Find the line holding "Home (39, 113)" in the entries below. Give it again exactly, along with every line after it up to and including the line holding "Blog (30, 357)".

***** DATA *****

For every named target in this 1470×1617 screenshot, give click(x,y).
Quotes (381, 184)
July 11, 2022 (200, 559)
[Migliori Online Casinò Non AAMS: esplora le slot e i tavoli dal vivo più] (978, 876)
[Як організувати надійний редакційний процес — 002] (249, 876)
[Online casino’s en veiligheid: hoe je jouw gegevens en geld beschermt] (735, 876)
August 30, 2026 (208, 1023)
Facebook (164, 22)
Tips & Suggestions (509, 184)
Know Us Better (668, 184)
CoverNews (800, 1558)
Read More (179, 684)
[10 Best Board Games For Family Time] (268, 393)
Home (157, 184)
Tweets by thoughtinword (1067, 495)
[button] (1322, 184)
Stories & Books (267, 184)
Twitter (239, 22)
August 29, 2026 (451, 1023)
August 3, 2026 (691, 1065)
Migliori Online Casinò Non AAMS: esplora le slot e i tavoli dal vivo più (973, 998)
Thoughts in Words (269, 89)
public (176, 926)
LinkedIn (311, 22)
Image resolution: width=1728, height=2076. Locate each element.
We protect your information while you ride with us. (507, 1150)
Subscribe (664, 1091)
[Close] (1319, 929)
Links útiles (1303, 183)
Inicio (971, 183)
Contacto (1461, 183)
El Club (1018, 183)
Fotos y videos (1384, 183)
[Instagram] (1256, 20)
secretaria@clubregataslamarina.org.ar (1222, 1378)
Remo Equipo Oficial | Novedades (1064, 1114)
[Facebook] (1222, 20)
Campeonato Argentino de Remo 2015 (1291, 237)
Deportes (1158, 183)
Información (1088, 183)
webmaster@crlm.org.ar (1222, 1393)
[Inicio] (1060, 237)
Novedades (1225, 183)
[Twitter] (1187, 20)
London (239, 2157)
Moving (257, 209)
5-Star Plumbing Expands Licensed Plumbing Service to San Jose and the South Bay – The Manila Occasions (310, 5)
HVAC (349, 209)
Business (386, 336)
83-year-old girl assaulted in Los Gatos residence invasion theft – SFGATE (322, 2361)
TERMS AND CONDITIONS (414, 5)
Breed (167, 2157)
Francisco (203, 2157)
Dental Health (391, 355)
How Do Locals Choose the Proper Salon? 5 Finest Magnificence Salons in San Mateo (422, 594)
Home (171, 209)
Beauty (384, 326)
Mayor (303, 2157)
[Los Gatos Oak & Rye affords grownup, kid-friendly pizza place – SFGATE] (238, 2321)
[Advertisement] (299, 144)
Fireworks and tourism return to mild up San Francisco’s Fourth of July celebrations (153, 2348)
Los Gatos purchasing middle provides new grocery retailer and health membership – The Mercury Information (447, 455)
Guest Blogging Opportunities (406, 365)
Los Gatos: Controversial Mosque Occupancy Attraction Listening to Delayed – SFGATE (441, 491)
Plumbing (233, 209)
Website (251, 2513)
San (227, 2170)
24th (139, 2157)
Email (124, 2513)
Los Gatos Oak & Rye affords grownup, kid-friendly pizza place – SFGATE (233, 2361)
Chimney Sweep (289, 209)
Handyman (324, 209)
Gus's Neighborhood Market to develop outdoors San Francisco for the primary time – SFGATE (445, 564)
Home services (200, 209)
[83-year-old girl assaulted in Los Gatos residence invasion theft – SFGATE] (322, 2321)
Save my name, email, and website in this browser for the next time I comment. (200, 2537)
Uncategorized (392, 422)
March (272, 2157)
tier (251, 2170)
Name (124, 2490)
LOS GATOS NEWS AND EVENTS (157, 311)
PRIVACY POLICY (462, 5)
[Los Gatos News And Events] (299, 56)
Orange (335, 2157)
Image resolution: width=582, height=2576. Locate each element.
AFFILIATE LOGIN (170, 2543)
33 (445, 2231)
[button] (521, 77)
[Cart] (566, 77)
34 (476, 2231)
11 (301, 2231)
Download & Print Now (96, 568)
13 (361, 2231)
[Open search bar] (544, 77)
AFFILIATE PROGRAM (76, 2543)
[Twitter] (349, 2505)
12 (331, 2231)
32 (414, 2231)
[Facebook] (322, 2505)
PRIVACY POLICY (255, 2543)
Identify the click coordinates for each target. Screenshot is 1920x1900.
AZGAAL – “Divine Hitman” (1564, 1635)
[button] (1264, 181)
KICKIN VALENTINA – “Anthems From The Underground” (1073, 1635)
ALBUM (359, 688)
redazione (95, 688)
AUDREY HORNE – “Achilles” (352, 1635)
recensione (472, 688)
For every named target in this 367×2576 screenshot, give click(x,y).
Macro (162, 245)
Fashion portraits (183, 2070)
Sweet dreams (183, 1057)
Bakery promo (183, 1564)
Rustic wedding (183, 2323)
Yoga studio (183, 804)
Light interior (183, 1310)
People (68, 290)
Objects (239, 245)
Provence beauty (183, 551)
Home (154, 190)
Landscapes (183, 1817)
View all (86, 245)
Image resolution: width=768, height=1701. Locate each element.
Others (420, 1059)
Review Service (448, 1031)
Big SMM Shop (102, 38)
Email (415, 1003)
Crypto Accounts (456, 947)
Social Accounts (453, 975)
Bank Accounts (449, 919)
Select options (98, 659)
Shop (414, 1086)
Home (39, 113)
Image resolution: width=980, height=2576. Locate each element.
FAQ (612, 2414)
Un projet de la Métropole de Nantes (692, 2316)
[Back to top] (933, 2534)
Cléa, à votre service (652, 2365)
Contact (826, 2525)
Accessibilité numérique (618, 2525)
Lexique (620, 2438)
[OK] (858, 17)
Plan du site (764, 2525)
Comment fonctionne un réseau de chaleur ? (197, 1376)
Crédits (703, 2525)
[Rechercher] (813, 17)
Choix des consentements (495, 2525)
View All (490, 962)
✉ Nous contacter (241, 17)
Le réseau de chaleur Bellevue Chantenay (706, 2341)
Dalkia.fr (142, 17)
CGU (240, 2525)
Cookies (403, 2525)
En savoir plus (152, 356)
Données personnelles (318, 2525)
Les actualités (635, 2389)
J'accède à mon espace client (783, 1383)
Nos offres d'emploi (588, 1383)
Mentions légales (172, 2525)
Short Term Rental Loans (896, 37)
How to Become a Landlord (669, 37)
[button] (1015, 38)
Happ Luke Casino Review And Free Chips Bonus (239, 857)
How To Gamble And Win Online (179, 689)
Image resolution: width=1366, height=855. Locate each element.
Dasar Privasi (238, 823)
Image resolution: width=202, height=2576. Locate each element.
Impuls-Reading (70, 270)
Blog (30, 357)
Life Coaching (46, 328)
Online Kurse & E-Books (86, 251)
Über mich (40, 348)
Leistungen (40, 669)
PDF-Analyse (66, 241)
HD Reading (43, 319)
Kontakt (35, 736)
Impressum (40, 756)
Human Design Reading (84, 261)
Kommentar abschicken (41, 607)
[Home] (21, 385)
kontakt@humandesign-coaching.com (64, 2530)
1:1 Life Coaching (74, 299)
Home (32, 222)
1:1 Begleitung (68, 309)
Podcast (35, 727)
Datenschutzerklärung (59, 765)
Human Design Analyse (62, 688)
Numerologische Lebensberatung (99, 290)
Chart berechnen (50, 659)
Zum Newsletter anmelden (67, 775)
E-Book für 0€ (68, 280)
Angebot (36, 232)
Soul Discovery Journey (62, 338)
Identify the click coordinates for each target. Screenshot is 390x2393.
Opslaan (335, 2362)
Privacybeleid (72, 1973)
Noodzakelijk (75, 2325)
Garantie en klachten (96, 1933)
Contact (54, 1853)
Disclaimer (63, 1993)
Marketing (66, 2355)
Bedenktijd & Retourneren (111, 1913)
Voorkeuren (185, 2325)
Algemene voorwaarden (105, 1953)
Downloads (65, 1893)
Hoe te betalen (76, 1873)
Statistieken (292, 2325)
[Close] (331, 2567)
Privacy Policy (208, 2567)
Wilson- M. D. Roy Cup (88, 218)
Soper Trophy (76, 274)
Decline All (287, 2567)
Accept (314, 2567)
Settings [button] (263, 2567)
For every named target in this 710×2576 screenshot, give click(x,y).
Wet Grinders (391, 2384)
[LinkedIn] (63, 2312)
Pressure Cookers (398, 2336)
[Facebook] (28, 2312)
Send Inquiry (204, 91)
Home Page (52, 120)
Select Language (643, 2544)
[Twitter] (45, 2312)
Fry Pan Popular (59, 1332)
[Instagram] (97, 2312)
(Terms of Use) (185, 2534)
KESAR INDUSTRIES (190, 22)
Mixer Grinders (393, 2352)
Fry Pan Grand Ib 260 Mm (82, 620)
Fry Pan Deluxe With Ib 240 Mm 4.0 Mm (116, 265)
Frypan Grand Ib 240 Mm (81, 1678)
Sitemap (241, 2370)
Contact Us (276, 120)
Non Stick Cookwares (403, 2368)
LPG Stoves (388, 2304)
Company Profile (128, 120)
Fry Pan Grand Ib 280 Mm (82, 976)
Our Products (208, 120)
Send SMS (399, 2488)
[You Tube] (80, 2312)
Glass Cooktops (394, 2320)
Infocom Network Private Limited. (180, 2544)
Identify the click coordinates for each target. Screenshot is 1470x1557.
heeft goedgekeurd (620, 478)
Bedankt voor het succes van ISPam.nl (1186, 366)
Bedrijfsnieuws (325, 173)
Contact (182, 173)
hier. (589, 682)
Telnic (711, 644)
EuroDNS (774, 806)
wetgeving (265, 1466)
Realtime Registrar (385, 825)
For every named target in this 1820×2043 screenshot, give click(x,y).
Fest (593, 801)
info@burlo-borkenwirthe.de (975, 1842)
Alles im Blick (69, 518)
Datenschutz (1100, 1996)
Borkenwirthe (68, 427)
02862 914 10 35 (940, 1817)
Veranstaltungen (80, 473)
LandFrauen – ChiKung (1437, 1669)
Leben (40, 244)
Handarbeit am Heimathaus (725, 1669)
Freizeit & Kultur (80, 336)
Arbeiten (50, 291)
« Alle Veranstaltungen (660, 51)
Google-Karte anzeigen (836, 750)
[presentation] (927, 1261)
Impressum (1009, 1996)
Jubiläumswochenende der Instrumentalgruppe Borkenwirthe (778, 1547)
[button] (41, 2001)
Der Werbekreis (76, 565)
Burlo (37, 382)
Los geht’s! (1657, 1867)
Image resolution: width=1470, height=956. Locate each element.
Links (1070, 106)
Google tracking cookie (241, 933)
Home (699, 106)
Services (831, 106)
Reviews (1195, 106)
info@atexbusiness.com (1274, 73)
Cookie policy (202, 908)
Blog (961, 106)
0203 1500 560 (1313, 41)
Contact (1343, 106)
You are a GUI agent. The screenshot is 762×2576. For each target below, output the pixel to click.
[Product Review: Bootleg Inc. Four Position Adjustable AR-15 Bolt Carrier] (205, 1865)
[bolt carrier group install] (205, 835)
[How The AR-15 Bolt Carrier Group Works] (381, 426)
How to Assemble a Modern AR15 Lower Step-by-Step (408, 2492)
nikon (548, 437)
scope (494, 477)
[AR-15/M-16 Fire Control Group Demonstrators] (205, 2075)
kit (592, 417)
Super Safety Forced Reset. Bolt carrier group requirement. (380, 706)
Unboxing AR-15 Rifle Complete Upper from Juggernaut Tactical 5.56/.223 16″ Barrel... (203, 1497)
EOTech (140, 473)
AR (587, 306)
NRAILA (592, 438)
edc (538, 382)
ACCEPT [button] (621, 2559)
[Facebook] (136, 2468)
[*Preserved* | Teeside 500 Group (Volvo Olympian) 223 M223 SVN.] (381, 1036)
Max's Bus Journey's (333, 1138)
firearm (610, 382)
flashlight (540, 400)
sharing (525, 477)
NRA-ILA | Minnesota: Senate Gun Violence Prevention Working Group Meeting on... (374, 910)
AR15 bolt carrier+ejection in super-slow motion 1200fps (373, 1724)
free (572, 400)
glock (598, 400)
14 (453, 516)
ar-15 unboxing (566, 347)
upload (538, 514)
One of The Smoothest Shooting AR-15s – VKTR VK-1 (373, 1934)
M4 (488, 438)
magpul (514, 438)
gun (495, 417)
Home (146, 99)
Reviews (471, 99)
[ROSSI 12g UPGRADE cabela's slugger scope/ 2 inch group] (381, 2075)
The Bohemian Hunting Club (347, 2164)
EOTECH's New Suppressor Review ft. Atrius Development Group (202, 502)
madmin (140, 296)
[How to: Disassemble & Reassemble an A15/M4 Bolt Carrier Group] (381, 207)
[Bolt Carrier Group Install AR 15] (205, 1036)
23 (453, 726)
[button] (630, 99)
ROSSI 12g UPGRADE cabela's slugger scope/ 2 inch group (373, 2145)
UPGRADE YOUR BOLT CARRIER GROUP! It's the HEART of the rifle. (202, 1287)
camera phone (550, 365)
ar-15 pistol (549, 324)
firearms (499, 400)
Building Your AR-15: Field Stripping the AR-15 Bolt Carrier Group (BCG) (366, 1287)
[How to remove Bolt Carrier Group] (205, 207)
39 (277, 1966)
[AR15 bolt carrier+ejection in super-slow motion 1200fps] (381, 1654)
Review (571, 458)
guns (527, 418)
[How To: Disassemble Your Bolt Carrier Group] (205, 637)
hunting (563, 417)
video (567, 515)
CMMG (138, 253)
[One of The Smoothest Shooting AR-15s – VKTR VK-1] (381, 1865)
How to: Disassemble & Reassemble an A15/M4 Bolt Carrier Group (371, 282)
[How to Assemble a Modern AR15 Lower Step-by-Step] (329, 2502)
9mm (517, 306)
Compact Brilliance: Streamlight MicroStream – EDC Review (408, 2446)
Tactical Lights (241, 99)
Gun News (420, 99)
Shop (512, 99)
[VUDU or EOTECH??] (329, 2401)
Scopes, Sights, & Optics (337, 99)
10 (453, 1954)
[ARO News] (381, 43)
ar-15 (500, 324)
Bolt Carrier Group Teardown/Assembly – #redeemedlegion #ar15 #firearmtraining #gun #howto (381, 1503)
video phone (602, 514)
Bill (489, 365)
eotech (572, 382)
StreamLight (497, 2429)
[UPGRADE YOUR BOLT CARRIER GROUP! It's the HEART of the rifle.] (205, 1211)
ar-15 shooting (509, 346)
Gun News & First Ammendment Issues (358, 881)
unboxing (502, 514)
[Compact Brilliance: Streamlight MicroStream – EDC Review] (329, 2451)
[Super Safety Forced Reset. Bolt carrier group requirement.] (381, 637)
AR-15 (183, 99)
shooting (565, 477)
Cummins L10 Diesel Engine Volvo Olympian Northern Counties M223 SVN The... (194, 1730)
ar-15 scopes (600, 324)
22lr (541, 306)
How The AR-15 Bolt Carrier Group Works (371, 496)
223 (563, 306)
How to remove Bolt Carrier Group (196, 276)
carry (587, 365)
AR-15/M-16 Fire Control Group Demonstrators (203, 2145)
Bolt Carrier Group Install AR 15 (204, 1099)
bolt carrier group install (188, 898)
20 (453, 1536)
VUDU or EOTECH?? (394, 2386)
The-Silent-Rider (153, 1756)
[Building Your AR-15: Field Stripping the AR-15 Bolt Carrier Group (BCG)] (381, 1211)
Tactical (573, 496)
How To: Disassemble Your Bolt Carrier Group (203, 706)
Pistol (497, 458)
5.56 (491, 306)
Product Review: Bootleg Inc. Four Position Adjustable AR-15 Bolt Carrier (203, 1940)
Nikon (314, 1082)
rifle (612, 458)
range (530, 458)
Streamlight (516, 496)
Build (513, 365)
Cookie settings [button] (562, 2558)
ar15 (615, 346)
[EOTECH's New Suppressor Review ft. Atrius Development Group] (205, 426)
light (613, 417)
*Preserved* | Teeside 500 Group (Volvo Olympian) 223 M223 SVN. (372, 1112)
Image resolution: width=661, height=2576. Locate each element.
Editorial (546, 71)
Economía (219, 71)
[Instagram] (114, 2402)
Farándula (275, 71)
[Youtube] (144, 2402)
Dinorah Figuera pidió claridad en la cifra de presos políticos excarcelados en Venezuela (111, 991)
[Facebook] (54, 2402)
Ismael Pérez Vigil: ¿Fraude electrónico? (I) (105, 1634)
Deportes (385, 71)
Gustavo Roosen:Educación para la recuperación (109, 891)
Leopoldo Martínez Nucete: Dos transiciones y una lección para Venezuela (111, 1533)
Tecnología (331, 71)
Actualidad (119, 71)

*****

RESULT OF THE EXERCISE »
Home (39, 113)
Image resolution: width=980, height=2576. Locate each element.
FAQ (612, 2414)
Un projet de la Métropole de Nantes (692, 2316)
[Back to top] (933, 2534)
Cléa, à votre service (652, 2365)
Contact (826, 2525)
Accessibilité numérique (618, 2525)
Lexique (620, 2438)
[OK] (858, 17)
Plan du site (764, 2525)
Comment fonctionne un réseau de chaleur ? (197, 1376)
Crédits (703, 2525)
[Rechercher] (813, 17)
Choix des consentements (495, 2525)
View All (490, 962)
✉ Nous contacter (241, 17)
Le réseau de chaleur Bellevue Chantenay (706, 2341)
Dalkia.fr (142, 17)
CGU (240, 2525)
Cookies (403, 2525)
En savoir plus (152, 356)
Données personnelles (318, 2525)
Les actualités (635, 2389)
J'accède à mon espace client (783, 1383)
Nos offres d'emploi (588, 1383)
Mentions légales (172, 2525)
Short Term Rental Loans (896, 37)
How to Become a Landlord (669, 37)
[button] (1015, 38)
Happ Luke Casino Review And Free Chips Bonus (239, 857)
How To Gamble And Win Online (179, 689)
Image resolution: width=1366, height=855. Locate each element.
Dasar Privasi (238, 823)
Image resolution: width=202, height=2576. Locate each element.
Impuls-Reading (70, 270)
Blog (30, 357)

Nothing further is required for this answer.